Stapleton’s project can be a model for similar work in other periods and places. An analogy that leaps to mind is studying Heian Japan by using Murasaki Shikibu’s The Tale of Genji in conjunction with Ivan Morris’s The World of the Shining Prince: Court Life in Ancient Japan. For those working in Global History or interested in drawing larger connections in Asia, Amitav Ghosh’s recent Ibis Trilogy could be useful. Ghosh’s trilogy ranges throughout the Indian Ocean and South China Sea. Its characters come from India, Britain, France, the United States, the Indonesian archipelago, and China. The Ibis Trilogy was recently the focus of a Roundtable in the December 2016 issue of The American Historical Review.

Back to the point that Lawrence Stone raised: for many undergraduate students, history courses are dreaded as a parade of soulless names and dates. Bringing fictional accounts into history courses can introduce “the wine of human personality”; however, as historians, we cannot become besotted with the tale and forget to question its relation to factual evidence.

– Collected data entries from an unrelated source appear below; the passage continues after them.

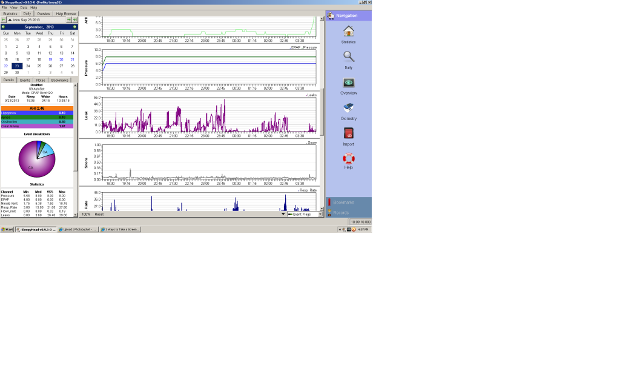Image resolution: width=620 pixels, height=388 pixels.
Task: Open the Data menu
Action: (x=24, y=7)
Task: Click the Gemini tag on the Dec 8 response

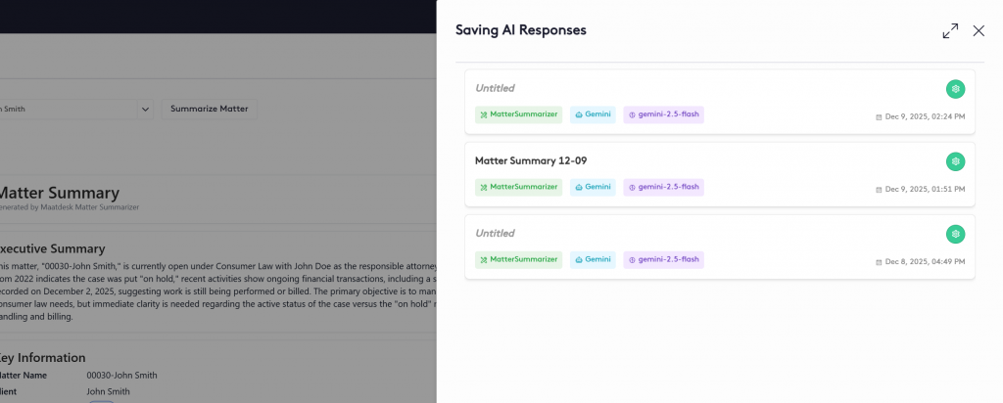Action: pos(593,259)
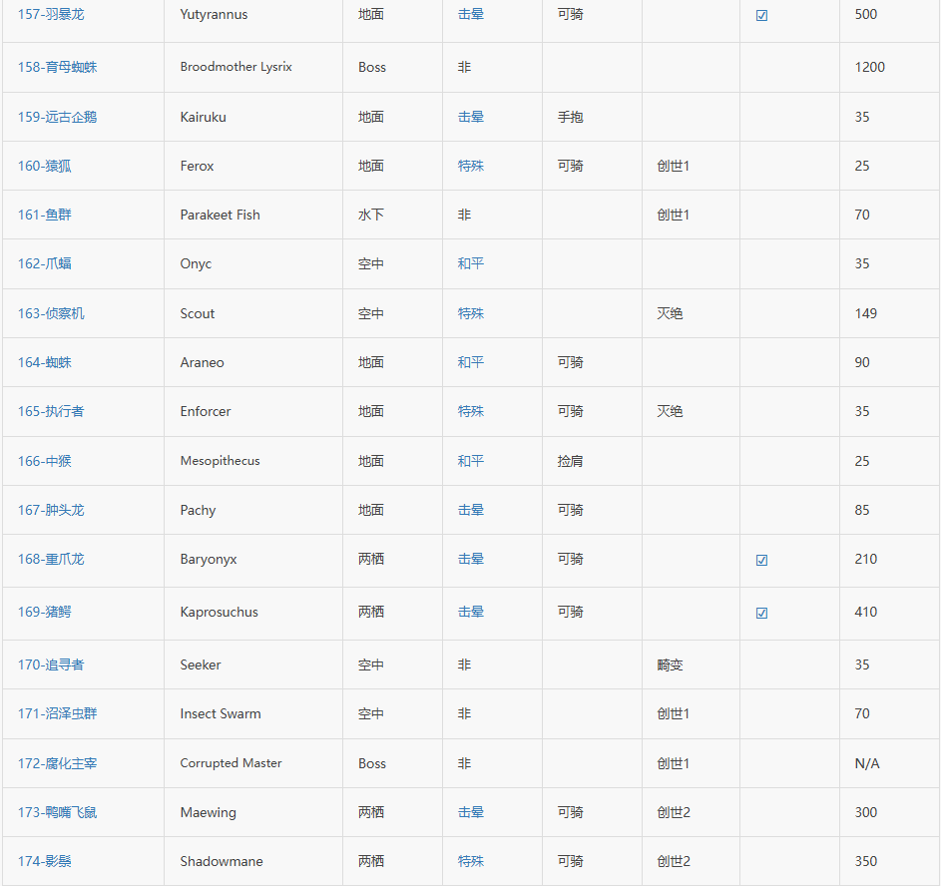Click 击晕 link in the Kairuku row

471,117
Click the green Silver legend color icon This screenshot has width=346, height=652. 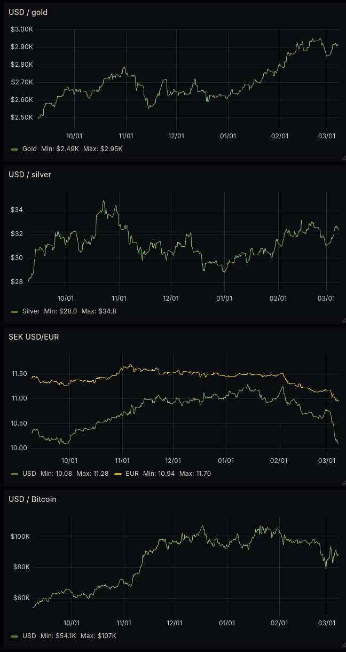click(14, 311)
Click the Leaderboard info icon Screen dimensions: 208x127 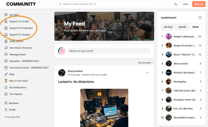200,18
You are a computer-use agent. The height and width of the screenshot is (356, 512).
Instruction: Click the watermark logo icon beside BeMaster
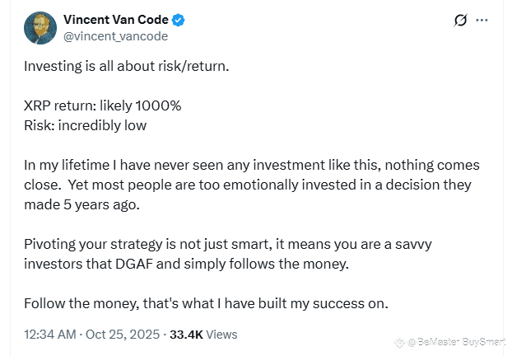pos(400,343)
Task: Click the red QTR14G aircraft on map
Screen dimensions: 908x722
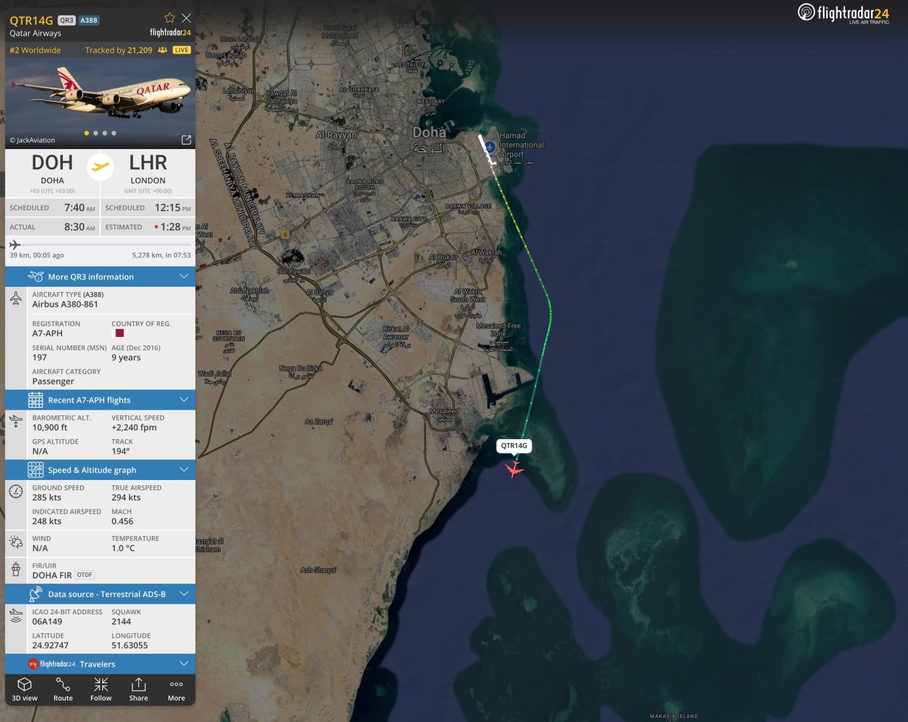Action: [514, 469]
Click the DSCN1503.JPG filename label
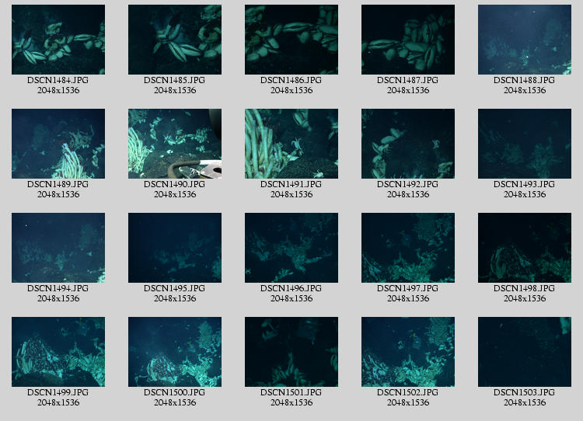This screenshot has width=583, height=421. [525, 392]
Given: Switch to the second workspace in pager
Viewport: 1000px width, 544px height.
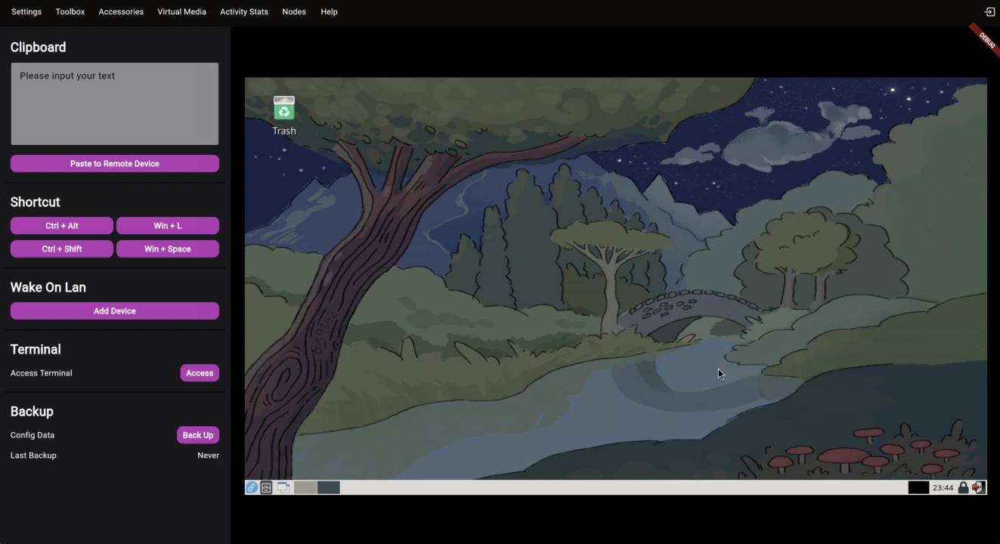Looking at the screenshot, I should pyautogui.click(x=329, y=487).
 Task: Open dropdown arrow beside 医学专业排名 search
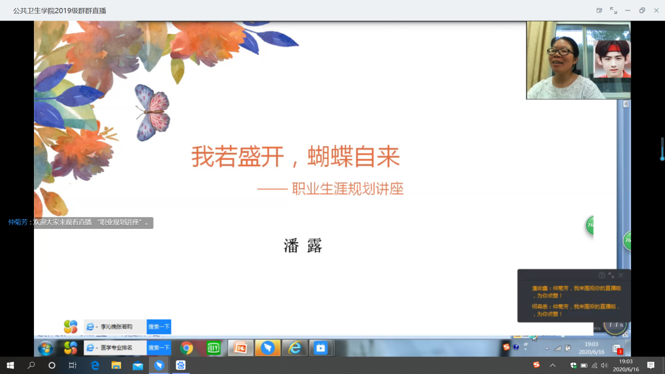click(97, 348)
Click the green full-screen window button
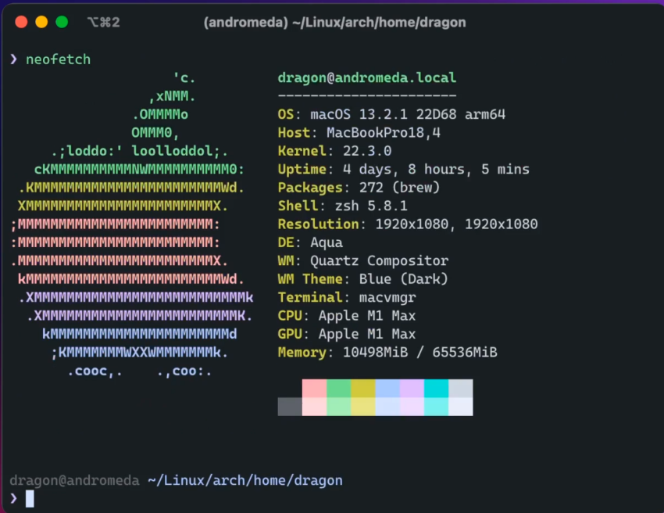Viewport: 664px width, 513px height. tap(62, 23)
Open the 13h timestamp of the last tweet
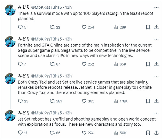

In a classroom, the intersection of fiction and historical research can open many engaging avenues for intercultural education and developing research skills. Kristin Stapleton’s Fact in Fiction is an excellent example of a work that can be assigned for history survey students solely for its information and analysis; however, it can be equally valuable as a template for research projects focusing on modern Chinese history. ■

NOTES 1. Lawrence Stone, The Crisis of the Aristocracy, 1558-1641 (New York: Oxford University Press, 1967), 3.